* _Supplied records_
= Beginning of Section =
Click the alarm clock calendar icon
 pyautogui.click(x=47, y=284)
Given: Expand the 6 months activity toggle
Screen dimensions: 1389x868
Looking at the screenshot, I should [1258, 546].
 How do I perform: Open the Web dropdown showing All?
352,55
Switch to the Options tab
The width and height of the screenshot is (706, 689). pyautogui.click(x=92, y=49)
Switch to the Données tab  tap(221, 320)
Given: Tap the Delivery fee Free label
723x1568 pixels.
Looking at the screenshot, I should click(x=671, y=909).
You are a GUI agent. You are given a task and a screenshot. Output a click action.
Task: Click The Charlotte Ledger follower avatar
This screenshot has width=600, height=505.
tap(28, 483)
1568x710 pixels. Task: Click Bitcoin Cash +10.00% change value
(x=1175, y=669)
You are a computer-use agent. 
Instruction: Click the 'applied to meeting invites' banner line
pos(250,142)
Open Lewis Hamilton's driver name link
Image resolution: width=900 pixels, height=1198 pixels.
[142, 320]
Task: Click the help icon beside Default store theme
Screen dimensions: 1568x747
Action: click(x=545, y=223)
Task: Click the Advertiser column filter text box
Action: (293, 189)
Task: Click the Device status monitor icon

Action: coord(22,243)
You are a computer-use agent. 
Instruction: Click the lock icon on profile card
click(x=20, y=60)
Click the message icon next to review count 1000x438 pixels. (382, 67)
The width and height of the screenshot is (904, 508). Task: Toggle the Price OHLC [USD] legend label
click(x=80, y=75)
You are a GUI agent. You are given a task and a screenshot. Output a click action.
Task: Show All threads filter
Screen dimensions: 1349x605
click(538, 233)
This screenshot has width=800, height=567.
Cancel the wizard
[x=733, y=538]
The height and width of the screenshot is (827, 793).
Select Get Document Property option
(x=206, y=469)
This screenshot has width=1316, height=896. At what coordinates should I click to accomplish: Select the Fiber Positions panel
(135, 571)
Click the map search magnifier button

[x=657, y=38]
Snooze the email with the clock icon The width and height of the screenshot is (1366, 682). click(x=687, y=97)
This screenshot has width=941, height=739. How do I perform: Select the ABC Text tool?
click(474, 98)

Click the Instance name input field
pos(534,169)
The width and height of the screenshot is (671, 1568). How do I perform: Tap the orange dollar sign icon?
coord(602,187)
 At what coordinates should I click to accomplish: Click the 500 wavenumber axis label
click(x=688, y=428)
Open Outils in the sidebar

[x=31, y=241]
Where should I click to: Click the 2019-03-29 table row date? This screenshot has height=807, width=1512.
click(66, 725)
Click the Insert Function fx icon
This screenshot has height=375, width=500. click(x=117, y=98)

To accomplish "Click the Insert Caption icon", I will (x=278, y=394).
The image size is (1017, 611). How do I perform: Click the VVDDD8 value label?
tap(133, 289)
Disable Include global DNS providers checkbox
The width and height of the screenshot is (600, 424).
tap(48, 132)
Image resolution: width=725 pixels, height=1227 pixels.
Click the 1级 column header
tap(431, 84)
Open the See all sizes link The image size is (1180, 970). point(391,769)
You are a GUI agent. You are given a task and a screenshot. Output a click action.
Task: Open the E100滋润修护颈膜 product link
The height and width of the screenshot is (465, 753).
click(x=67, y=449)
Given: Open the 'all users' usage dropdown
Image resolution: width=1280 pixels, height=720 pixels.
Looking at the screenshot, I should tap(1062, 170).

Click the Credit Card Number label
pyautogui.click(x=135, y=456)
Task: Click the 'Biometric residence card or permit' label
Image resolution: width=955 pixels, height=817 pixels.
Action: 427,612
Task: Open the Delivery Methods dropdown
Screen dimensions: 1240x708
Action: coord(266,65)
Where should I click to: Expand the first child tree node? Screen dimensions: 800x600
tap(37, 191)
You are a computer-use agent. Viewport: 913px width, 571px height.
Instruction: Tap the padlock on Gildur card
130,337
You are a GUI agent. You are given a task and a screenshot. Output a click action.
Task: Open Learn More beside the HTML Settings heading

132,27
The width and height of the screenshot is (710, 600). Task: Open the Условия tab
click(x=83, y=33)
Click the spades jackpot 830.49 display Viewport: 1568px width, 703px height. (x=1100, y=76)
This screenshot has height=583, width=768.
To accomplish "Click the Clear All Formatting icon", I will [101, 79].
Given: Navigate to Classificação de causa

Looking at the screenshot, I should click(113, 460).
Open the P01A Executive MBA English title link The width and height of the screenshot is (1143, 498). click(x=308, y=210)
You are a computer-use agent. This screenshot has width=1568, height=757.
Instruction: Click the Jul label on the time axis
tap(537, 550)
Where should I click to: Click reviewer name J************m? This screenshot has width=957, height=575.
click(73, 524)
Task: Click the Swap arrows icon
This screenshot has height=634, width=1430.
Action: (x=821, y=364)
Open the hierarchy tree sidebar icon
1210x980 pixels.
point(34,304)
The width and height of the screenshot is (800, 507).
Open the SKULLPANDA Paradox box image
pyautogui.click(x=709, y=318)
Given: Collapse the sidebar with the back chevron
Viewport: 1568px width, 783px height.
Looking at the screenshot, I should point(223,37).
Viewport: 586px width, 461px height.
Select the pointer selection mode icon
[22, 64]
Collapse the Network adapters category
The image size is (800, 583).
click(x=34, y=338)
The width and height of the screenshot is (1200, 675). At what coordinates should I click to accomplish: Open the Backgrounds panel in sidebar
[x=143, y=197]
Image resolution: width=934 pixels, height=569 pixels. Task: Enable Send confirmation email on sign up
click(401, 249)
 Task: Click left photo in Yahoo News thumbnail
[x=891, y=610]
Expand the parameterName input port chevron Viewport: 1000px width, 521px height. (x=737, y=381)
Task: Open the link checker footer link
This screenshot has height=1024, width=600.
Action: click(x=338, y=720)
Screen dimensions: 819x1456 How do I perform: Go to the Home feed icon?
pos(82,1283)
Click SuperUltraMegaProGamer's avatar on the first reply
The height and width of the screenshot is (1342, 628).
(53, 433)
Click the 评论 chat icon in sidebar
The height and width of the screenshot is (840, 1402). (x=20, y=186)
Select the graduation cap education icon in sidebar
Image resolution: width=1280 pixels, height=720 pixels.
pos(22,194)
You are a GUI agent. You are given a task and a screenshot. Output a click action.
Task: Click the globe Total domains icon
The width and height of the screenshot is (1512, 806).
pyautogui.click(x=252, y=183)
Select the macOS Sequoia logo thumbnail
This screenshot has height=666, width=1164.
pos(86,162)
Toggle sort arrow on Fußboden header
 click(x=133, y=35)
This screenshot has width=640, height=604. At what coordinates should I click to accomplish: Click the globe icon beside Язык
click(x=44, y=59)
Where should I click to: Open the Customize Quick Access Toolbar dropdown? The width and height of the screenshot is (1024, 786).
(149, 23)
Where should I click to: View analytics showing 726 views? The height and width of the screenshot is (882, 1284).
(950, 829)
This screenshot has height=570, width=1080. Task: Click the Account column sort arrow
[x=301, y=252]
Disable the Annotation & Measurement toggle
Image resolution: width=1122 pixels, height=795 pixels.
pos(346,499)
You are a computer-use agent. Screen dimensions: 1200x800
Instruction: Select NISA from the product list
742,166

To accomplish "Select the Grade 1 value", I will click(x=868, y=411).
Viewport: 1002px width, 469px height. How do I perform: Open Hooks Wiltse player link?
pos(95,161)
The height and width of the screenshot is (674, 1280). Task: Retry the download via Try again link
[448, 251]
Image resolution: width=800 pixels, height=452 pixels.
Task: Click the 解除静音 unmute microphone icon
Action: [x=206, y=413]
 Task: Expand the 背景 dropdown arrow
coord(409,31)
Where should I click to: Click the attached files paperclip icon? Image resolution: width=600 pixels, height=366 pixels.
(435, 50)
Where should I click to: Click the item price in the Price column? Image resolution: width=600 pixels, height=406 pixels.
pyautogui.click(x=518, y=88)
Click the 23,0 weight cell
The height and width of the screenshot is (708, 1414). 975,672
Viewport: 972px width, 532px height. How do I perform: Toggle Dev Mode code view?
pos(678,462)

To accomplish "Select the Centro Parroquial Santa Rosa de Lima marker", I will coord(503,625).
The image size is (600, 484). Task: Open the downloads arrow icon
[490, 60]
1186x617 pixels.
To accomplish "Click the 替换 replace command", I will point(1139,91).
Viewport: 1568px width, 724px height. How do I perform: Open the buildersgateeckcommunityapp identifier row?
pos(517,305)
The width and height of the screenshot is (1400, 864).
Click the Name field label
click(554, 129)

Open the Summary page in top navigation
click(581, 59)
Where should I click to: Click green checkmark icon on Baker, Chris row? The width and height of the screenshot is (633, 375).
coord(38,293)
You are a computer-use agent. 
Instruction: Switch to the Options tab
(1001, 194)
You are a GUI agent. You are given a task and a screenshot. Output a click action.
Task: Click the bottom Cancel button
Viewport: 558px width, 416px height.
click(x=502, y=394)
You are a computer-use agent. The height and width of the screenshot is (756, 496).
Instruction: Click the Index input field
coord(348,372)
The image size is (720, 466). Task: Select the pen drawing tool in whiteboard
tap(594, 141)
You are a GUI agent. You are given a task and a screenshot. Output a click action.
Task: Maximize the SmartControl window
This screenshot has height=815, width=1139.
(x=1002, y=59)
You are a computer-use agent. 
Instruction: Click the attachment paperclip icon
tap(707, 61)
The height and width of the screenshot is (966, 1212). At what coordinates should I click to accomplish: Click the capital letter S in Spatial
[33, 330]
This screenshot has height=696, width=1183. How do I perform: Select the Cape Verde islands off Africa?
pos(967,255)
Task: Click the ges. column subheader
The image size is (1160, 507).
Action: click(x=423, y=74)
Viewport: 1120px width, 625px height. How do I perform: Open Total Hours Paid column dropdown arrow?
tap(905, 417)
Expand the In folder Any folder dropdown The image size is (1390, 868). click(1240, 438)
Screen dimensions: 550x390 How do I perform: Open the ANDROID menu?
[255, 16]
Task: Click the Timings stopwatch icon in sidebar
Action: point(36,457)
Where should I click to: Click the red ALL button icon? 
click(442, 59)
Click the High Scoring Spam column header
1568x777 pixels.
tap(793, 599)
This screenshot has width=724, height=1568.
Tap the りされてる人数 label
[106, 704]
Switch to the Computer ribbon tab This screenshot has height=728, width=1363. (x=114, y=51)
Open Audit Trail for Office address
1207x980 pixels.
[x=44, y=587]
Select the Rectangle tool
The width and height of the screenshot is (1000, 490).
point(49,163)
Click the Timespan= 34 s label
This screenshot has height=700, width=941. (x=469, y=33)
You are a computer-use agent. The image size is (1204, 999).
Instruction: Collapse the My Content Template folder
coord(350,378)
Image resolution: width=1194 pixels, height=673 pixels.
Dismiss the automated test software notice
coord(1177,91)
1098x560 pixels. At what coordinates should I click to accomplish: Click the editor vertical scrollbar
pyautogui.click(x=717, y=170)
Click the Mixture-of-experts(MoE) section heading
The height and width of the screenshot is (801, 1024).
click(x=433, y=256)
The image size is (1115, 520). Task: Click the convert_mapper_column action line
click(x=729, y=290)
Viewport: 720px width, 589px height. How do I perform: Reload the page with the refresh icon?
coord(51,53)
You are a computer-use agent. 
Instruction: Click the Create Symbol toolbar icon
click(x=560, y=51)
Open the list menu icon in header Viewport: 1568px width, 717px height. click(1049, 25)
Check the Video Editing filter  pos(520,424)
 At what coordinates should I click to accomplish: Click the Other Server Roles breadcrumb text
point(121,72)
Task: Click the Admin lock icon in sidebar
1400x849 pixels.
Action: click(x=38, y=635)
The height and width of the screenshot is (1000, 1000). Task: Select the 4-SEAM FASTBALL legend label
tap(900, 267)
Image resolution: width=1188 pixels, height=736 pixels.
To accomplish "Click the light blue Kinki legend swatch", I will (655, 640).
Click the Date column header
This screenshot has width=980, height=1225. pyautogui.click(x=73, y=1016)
= End of Section =
Copy out every line of the data in which the word "Delivery" is found.

* _Result of this task_
Given: Tap the Delivery fee Free label
Task: Open the Delivery Methods dropdown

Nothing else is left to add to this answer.